Древние драгоценные камни — рубины, изумруды, сапфиры, алмазы — сверкали и переливались в солнечном свете, превращая его лучи в радужное сияние на стенах и на полу и ярко освещая полусжатые ладони кендера.
Палин протянул было свою изуродованную руку к инструменту, но заколебался. Внезапно его охватил страх. Страх не перед тем, что этот предмет может причинить ему какой-нибудь вред. Ему было прекрасно известно, что это невозможно. Он видел эту вещь, еще когда был мальчишкой, — отец часто с гордостью показывал ее своим детям. Кроме того, Палин был прекрасно осведомлен о том, как этот артефакт устроен, это много раз описывалось в магических книгах, которые он штудировал в молодости. В Башне Высшего Волшебства хранились изображавшие его рисунки. Это действительно было устройство для путешествий во времени, один из самых великих и мощных магических артефактов, когда-либо созданных Мастерами Башен. Нет, оно не может причинить ему ничего плохого. Но оно может таить в себе для него огромную, неустранимую опасность.

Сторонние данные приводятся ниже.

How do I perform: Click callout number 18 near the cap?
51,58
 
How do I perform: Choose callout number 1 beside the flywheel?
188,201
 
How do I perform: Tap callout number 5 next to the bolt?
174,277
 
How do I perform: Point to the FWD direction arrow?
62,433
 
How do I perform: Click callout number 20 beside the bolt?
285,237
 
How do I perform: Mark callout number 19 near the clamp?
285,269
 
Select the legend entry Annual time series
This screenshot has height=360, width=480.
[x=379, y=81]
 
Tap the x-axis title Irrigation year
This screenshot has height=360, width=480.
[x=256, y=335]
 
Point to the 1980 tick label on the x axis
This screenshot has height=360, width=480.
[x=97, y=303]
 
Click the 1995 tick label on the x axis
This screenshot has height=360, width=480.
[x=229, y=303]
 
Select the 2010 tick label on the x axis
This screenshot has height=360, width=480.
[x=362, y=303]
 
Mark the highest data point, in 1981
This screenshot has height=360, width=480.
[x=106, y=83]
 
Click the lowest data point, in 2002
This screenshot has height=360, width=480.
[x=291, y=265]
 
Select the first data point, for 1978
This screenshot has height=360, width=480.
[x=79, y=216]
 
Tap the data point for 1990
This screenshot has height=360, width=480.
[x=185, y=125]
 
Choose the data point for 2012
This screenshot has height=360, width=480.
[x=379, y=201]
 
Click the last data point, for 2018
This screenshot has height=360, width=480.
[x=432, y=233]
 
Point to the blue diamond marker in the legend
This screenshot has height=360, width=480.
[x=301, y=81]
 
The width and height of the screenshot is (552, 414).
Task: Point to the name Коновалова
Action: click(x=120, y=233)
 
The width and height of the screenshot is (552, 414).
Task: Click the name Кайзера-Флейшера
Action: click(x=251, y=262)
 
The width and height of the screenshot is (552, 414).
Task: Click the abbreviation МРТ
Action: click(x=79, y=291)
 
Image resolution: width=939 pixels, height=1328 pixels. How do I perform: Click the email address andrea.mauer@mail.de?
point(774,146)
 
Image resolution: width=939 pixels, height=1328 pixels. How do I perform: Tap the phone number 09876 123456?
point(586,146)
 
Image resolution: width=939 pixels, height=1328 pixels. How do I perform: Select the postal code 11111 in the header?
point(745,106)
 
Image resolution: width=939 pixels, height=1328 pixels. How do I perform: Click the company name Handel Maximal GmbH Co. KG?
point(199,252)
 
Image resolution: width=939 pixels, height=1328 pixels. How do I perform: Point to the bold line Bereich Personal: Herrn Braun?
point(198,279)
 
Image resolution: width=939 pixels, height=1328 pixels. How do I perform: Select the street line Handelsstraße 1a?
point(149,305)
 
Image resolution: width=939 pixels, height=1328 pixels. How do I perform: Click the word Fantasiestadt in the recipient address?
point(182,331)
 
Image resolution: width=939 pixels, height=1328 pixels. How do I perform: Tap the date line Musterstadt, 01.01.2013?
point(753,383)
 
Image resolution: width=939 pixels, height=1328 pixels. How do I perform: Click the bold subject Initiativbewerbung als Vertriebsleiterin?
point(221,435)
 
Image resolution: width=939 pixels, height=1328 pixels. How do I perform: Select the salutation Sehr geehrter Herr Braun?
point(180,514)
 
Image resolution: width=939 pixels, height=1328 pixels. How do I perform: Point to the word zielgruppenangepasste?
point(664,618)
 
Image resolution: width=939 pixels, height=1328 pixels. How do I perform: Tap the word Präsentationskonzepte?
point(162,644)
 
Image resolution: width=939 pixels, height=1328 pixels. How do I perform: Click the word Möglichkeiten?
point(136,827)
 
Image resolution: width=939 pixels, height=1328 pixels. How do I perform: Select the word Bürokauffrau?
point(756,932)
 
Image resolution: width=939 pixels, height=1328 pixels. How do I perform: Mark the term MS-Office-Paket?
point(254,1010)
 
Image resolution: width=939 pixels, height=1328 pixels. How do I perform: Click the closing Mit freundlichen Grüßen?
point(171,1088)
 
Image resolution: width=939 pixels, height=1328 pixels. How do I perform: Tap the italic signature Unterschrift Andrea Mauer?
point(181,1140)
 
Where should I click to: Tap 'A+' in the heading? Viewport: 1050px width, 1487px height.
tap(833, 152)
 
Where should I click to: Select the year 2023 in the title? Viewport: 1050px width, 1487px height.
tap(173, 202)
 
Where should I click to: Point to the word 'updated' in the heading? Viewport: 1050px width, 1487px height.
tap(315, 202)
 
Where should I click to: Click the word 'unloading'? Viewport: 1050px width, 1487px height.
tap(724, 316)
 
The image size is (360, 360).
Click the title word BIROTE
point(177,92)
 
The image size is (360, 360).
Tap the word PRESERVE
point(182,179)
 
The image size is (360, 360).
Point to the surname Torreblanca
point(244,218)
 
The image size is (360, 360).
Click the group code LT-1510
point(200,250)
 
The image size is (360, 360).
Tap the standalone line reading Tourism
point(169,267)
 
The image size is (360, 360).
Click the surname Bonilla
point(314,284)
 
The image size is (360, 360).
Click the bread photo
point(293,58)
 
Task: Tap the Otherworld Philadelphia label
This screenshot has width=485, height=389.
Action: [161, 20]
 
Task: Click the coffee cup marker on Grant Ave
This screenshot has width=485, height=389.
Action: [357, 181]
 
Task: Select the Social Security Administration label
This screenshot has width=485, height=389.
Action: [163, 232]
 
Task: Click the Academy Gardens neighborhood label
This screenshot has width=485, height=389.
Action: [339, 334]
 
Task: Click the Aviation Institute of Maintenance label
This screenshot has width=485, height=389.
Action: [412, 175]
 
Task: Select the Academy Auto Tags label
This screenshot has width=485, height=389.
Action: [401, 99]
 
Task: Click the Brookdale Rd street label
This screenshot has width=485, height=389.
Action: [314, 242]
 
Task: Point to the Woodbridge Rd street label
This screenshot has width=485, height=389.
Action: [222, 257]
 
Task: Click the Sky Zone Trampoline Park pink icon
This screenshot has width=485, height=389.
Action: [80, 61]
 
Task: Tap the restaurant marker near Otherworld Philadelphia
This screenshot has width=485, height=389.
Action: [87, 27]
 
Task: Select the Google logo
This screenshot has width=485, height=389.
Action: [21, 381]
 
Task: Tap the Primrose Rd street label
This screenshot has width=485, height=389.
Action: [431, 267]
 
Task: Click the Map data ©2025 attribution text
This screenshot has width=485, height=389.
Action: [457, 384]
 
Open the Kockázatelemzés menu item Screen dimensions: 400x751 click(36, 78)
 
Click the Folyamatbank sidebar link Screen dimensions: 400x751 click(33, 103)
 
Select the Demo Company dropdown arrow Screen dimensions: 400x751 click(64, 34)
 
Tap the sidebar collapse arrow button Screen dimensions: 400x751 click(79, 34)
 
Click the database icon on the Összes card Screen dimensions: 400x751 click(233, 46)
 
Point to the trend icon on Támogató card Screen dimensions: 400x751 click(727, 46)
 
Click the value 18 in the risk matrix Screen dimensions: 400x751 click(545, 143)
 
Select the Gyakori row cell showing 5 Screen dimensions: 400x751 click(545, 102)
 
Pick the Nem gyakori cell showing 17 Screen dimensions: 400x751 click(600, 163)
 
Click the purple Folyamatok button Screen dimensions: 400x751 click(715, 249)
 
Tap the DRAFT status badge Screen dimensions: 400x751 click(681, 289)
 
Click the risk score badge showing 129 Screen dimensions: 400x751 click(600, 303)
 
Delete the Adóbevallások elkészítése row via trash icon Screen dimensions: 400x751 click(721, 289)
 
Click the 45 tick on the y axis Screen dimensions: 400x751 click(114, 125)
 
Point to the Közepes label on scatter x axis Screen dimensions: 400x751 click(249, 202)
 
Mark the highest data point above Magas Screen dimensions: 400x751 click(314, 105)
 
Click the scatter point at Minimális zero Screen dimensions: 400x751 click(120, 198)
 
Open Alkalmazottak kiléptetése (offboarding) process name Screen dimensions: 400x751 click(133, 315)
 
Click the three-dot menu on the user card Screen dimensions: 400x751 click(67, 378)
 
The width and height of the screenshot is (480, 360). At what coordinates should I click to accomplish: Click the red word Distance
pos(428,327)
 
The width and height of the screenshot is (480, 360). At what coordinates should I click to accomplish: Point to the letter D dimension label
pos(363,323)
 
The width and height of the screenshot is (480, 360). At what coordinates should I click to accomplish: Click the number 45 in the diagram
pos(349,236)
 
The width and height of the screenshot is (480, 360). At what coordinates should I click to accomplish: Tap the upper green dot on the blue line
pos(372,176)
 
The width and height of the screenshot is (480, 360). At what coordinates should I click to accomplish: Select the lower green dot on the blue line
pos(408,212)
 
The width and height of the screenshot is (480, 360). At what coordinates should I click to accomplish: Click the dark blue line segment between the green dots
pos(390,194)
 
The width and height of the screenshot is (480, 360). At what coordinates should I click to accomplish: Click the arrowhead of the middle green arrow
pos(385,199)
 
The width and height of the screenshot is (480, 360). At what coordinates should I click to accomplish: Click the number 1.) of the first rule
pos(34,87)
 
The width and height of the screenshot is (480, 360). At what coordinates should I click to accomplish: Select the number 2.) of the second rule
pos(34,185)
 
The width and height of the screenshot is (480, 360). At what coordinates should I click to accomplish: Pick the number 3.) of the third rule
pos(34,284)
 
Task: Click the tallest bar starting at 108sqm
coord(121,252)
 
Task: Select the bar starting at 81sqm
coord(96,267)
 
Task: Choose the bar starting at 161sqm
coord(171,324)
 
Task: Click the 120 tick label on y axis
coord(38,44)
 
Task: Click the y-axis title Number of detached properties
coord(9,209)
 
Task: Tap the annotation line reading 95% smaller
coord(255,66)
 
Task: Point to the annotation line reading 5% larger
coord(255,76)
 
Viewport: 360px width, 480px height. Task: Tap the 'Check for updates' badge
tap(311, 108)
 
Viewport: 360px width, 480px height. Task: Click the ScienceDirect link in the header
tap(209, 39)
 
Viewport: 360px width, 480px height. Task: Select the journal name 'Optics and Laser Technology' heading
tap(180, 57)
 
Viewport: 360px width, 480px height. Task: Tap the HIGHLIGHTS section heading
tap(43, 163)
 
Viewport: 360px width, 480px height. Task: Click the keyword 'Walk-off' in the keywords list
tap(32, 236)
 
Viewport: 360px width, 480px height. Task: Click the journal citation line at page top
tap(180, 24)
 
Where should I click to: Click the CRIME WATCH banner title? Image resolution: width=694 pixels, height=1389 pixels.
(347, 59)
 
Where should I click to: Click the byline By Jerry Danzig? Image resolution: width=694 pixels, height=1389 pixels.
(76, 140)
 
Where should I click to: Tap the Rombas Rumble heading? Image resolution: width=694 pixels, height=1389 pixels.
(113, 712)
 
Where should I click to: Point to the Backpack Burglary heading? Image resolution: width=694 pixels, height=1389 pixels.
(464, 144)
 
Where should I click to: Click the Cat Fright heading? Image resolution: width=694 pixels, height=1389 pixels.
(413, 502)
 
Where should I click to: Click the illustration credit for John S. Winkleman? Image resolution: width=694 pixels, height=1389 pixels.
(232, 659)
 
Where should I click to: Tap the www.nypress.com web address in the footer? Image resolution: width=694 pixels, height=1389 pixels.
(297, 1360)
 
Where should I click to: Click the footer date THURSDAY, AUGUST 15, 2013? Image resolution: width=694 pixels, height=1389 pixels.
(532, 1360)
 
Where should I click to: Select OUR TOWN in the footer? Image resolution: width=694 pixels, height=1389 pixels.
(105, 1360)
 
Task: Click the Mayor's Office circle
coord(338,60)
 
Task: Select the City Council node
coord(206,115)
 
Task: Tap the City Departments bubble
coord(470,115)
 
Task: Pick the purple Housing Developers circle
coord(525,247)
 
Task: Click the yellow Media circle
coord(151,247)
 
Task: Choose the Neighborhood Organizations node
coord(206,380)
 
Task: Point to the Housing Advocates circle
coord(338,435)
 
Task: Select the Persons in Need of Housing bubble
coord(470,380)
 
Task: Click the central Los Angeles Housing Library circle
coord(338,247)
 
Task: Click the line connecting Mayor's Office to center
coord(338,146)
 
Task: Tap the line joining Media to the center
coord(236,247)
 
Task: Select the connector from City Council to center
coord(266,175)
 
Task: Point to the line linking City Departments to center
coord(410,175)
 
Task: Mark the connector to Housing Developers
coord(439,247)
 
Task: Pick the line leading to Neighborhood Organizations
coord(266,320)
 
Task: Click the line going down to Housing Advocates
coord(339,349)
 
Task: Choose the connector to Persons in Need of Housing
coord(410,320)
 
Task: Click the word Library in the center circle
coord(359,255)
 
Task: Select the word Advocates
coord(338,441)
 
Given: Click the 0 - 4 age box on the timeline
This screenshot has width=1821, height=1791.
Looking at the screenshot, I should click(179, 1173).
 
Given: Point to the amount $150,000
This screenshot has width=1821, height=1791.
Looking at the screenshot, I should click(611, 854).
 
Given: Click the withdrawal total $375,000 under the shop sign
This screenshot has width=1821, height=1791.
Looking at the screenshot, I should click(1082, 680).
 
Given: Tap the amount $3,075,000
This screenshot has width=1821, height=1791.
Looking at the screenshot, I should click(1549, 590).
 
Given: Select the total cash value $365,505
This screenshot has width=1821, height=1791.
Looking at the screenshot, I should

Опыт подсказывал Палину, какое удовольствие он испытает, коснувшись его: он знавал, какое наслаждение доставляет древняя магия, чистая, возлюбленная магия, та, которая приходила к нему свободной, не запятнанной чужими прикосновениями, которая была даром веры и благословением Богов. Ее присутствие и сейчас доносилось до него, но очень слабо, как доносится аромат розовых лепестков, давно высохших между страницами книги. Не аромат, а воспоминание об аромате. Именно потому, что это было всего лишь воспоминание, после наслаждения должна была прийти давно знакомая ему боль — щемящее, горестное чувство потери.
Но он не мог справиться с собой. Побежали мысли о том, что, может быть, именно в этот раз он сумеет удержать свою магию. Может быть — именно сейчас именно эта вещь дарует ему власть над нею. «И магия вернется ко мне», — убеждал он себя.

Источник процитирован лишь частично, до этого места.